Search code examples
arraysswiftoptimizationnsdatamask

Best Data get/set uint8 at index / Data masking


Im trying to create Data mask function.

I found two ways:

  1. using data subscripts

    • very slow
  2. creating array from data, change it and then convert it back

    • ~70 times faster
    • uses 2 times more memory

Why Data subscripting is so slow? Is there a better way to get/set uint8 at index without duplicating memory?

here is my test:

var data = Data(bytes: [UInt8](repeating: 123, count: 100_000_000))

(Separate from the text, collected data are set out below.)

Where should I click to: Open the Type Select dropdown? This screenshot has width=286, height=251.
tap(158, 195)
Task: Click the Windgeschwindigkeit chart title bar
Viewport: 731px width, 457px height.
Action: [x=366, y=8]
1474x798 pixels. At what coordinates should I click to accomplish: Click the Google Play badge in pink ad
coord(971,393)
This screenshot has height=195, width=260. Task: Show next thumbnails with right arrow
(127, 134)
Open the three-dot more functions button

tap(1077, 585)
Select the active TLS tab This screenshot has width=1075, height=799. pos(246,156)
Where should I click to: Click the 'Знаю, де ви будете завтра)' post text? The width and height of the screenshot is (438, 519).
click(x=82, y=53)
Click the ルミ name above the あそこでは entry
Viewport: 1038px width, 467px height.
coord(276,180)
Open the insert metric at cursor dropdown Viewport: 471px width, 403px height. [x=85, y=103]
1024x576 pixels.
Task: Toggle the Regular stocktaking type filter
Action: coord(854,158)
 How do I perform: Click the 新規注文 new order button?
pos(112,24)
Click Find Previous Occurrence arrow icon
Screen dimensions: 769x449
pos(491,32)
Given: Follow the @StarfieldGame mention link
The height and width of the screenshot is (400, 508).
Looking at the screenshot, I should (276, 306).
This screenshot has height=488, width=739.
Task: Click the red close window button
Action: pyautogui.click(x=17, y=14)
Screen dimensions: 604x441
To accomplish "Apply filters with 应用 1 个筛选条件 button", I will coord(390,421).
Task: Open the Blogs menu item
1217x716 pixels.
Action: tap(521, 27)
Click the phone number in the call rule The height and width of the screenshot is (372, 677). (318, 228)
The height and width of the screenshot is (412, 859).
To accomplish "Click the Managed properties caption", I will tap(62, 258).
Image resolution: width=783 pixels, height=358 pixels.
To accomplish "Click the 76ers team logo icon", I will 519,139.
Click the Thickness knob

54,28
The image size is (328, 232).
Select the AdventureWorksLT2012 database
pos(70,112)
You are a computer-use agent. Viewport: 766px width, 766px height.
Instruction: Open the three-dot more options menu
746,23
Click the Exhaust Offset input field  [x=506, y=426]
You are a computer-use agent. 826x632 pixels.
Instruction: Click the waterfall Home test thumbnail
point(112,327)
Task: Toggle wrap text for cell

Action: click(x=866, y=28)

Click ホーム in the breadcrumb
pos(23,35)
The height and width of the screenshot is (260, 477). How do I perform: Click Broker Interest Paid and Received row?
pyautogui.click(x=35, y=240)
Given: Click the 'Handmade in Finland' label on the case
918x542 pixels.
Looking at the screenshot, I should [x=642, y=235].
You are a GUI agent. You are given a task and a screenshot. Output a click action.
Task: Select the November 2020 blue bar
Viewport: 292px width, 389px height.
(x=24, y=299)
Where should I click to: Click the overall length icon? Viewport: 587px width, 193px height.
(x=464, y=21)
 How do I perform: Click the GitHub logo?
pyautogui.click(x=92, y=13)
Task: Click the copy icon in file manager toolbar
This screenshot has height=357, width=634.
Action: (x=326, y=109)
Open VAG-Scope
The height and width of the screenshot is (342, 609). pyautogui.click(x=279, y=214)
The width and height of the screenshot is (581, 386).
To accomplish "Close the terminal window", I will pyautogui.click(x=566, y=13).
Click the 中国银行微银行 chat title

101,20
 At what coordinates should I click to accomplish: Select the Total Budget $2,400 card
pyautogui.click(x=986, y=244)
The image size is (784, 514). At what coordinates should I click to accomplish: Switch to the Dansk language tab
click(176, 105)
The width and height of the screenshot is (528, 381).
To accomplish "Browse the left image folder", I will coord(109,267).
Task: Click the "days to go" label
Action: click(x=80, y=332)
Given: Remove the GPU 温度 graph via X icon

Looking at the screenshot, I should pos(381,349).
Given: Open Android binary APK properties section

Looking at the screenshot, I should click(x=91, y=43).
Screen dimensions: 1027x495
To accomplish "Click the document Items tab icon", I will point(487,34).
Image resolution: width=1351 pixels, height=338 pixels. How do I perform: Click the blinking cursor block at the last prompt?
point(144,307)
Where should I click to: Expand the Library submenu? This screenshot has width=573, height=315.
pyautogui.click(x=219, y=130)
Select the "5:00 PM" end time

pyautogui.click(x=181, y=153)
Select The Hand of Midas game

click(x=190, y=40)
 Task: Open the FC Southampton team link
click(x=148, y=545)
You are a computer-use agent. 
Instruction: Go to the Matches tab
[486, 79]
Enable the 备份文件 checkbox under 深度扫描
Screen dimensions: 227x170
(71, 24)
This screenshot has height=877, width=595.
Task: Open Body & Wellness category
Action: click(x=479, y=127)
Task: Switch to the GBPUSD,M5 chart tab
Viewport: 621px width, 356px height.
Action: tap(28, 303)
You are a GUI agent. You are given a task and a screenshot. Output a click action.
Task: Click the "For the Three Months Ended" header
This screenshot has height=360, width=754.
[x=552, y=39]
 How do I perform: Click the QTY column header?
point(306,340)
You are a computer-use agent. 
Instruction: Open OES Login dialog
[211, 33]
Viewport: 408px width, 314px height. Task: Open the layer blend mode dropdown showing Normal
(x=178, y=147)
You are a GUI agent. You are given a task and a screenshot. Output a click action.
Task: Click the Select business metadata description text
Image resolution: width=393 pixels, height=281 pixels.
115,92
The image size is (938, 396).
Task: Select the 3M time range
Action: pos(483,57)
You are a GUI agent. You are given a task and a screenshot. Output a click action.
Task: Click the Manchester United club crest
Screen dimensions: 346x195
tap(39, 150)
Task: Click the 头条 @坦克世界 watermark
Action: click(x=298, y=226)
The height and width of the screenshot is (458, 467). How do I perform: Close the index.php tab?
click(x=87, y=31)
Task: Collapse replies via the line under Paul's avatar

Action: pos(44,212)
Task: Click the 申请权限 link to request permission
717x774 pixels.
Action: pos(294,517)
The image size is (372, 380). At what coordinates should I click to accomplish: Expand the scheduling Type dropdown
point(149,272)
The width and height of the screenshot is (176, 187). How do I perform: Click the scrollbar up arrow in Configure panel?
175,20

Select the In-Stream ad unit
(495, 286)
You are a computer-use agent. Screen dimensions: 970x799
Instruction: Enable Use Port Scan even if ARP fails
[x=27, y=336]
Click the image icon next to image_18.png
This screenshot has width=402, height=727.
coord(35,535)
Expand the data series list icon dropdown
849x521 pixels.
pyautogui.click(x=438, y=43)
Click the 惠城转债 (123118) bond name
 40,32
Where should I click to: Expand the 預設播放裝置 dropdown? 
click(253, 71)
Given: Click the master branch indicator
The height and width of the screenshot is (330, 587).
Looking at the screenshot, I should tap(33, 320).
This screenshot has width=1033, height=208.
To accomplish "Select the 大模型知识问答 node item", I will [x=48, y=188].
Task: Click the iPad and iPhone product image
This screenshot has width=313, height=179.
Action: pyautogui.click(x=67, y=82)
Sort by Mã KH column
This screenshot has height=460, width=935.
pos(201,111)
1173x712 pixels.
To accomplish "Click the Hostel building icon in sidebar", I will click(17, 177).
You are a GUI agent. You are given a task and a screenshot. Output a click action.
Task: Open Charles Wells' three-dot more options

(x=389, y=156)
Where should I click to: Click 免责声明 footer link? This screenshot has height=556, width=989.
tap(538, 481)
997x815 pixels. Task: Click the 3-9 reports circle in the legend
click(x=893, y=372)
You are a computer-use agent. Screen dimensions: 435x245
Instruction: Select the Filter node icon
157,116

let a = CFAbsoluteTimeGetCurrent()

// data masking
for i in 0..<data.count {
  data[i] = data[i] &+ 1
}

let b = CFAbsoluteTimeGetCurrent()

// creating array
var bytes = data.withUnsafeBytes {
  [UInt8](UnsafeBufferPointer(start: $0, count: data.count))
}
for i in 0..<bytes.count {
  bytes[i] = bytes[i] &+ 1
}
data = Data(bytes: bytes)

let c = CFAbsoluteTimeGetCurrent()
print(b-a) // 8.8887130022049
print(c-b) // 0.12415999174118

Solution

  • I cannot tell you exactly why the first method (via subscripting the Data value) is so slow. According to Instruments, a lot of time is spend in objc_msgSend, when calling methods on the underlying NSMutableData object.

    But you can mutate the bytes without copying the data to an array:

    data.withUnsafeMutableBytes { (bytes: UnsafeMutablePointer<UInt8>) -> Void in
        for i in 0..<data.count {
            bytes[i] = bytes[i] &+ 1
        }
    }
    

    which is even faster than your "copy to array" method.

    On a MacBook I got the following results:

    • Data subscripting: 7.15 sec
    • Copy to array and back: 0.238 sec
    • withUnsafeMutableBytes: 0.0659 sec